Un père et ses fils traversent la capitale nigériane en pleine crise électorale dans un récit semi-autobiographique, aussi beau que hanté, présenté à Un certain regard. Akinola Davies Jr commence sa carrière de cinéaste en grand.


my fathers shadow

C’était un peu la journée dont Akinola et Olaremi rêvaient. Désobéissant à leur mère qui leur avait pourtant bien dit de rester à la maison, ils accompagnent leur père à Lagos pour un rare, donc précieux, tête à tête à trois. Il faut dire qu’ils le voient peu, lui qui est souvent en déplacement pour son travail. Folarin profite d’aller chercher la paye qu’on lui doit pour faire visiter la capitale à ses fils. Mais le chemin est compliqué et la ville grouille et se tend car une crise politique et économique s’annonce.

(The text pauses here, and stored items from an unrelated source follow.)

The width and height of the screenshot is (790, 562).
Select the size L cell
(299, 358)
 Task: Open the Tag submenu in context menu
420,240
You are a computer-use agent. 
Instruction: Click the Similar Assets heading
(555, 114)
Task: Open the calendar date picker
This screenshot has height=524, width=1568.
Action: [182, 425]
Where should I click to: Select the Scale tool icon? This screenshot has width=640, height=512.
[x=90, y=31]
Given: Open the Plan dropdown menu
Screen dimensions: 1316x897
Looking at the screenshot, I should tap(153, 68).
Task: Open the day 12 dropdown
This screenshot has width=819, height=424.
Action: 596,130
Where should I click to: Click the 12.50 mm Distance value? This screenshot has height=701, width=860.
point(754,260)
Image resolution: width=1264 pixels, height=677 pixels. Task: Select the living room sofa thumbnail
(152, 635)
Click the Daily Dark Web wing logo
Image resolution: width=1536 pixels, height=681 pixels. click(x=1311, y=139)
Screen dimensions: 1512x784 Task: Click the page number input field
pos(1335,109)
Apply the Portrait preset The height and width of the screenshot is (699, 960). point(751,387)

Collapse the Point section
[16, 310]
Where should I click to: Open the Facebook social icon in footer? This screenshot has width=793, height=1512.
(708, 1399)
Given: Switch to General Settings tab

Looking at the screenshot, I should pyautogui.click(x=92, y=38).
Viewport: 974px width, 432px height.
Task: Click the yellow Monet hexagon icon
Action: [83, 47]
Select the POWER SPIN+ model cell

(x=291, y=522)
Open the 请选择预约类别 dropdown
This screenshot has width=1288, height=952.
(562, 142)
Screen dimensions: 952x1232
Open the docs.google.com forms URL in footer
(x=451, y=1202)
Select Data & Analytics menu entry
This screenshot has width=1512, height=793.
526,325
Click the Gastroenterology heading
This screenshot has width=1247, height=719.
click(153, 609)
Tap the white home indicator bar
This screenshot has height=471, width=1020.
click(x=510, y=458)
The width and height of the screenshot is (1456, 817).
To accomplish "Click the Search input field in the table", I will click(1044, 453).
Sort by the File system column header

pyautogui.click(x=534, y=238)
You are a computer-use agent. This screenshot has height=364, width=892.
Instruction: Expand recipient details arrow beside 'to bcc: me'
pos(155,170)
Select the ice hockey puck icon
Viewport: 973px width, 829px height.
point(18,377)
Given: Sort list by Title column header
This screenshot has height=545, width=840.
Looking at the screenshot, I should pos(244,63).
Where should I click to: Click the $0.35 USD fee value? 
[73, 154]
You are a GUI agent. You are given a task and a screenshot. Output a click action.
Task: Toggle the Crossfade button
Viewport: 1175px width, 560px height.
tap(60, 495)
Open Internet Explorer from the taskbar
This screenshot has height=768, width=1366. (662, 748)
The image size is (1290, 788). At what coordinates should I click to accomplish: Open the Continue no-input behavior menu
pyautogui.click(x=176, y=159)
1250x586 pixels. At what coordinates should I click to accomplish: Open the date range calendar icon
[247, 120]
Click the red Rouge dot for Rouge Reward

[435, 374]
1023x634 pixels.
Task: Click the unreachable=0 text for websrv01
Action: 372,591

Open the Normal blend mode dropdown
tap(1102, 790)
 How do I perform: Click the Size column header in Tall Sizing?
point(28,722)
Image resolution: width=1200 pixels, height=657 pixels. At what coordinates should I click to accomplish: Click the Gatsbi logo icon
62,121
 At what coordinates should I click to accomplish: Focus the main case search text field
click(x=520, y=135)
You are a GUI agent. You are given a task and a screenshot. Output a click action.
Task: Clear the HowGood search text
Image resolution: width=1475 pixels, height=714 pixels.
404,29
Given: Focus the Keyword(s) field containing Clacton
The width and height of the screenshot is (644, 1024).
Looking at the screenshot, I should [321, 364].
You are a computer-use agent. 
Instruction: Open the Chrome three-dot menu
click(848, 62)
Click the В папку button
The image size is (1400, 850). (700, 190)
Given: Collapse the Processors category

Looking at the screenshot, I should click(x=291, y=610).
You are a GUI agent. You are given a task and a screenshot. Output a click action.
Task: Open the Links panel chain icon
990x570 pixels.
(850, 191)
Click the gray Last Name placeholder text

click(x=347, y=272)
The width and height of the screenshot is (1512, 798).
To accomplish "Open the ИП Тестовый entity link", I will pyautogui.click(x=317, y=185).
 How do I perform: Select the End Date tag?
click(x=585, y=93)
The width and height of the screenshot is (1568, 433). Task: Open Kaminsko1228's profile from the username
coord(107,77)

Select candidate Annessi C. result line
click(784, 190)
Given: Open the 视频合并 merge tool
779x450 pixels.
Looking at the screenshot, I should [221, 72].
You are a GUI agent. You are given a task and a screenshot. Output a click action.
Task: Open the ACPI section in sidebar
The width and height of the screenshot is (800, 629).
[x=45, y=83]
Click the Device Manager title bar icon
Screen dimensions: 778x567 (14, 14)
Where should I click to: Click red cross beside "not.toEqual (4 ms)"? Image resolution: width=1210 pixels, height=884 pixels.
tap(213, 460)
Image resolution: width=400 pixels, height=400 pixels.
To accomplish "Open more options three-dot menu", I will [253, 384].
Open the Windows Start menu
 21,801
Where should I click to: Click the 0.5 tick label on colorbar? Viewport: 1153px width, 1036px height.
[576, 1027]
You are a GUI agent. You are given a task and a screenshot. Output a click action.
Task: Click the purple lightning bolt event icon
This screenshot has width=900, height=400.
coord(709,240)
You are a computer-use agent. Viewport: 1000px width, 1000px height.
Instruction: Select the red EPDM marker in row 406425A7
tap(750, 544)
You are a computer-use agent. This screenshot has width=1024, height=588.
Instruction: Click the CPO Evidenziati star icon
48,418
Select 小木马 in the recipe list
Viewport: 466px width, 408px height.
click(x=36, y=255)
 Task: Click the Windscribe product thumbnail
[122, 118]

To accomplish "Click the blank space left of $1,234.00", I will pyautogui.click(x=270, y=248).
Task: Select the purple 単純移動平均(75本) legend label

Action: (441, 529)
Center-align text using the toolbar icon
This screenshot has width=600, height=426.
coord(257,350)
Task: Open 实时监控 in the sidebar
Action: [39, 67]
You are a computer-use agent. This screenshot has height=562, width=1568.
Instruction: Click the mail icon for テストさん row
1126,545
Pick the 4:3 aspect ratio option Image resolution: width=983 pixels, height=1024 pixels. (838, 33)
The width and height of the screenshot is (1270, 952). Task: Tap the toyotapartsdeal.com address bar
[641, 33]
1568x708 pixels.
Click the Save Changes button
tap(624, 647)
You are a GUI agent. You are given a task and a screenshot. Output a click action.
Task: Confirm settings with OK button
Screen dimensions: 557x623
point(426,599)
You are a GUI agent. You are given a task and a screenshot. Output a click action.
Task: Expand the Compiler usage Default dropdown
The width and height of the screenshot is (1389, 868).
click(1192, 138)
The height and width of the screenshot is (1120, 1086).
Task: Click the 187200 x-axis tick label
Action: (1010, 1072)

Nous sommes au Nigéria en 1993 et un coup d’état est en train de se produire. Avec son premier long métrage semi-autobiographique, Akinola Davies Jr raconte une part de son enfance et de celle de son frère, Wale Davies, co-auteur du film. Le récit reste toujours à la hauteur des deux petits bonhommes qui se disputent l’affection du père et qui, à travers cette percée dans les rues bondées de la métropole, cherchent à comprendre qui est vraiment celui qu’ils appellent papa.

A mesure que la journée avance, ils décèlent dans les interactions de cet homme populaire une autre personne, peut-être pas aussi idéale qu’ils l’avaient imaginée mais bien plus réelle, humaine et fragilisée. Leur fascination pour ce père mystère se transmet à un spectateur désarçonné par cette figure sévère mais tendre, aussi impressionnante par sa stature que bouleversante dans son regard.

Il ne fallait rien de moins qu’un grand acteur pour incarner cet oxymore vivant : le cinéaste est allé trouver le Britannique, d’ascendance nigériane, Sope Dirisu. Croisé notamment dans la série Gangs of London, celui que l’on murmure comme un potentiel James Bond (et c’est un grand oui), donne toute sa puissance émotionnelle à ce récit qui se place à la croisée du politique, de l’intime et du spirituel.

Magnifié par une photographie soignée mais jamais sur-stylisée, My Father’s Shadow est hanté par une mélancolie palpable qui finit par transpercer le cœur.